Dataset entries:
※ ※ ※

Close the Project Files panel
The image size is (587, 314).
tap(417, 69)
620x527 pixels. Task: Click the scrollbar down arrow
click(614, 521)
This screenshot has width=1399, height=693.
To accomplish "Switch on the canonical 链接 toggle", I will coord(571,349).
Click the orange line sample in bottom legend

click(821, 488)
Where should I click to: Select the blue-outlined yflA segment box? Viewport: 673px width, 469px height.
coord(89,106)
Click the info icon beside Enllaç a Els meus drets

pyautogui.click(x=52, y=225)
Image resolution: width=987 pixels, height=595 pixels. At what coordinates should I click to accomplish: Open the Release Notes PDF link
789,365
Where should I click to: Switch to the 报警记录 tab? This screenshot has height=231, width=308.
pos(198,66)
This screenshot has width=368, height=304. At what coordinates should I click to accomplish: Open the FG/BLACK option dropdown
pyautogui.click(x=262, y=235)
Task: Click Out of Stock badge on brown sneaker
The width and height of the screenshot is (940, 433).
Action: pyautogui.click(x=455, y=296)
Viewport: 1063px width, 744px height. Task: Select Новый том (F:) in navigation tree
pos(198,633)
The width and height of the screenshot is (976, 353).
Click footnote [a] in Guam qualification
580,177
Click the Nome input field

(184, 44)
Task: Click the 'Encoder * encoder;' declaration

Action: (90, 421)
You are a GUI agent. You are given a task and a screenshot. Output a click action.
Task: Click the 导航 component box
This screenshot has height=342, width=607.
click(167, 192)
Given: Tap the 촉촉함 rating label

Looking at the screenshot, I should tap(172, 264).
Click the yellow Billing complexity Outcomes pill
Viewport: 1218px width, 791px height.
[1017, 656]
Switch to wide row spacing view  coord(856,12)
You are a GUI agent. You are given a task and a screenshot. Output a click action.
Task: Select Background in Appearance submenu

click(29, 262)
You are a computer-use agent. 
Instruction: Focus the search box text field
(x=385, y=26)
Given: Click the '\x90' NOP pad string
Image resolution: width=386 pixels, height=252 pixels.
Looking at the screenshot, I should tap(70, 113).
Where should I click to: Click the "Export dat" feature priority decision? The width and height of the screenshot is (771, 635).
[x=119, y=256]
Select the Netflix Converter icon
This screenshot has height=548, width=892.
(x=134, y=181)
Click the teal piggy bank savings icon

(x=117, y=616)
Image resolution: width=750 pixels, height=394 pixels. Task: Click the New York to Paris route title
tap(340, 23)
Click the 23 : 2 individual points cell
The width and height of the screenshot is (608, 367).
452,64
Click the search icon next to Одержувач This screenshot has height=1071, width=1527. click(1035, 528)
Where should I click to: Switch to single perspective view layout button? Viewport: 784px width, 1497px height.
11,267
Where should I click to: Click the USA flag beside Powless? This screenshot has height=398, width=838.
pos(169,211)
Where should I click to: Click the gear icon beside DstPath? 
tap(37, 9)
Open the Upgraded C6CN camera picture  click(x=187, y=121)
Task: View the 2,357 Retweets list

※ ※ ※

**What needs to be done**
Reproduce exactly the stretch of lines that starts at the one containing "Image resolution: width=386" and ends with the final line of the data, including both ends and nothing more.

**Answer to this task**
Image resolution: width=386 pixels, height=252 pixels.
Looking at the screenshot, I should tap(70, 113).
Where should I click to: Click the "Export dat" feature priority decision? The width and height of the screenshot is (771, 635).
[x=119, y=256]
Select the Netflix Converter icon
This screenshot has height=548, width=892.
(x=134, y=181)
Click the teal piggy bank savings icon

(x=117, y=616)
Image resolution: width=750 pixels, height=394 pixels. Task: Click the New York to Paris route title
tap(340, 23)
Click the 23 : 2 individual points cell
The width and height of the screenshot is (608, 367).
452,64
Click the search icon next to Одержувач This screenshot has height=1071, width=1527. click(1035, 528)
Where should I click to: Switch to single perspective view layout button? Viewport: 784px width, 1497px height.
11,267
Where should I click to: Click the USA flag beside Powless? This screenshot has height=398, width=838.
pos(169,211)
Where should I click to: Click the gear icon beside DstPath? 
tap(37, 9)
Open the Upgraded C6CN camera picture  click(x=187, y=121)
Task: View the 2,357 Retweets list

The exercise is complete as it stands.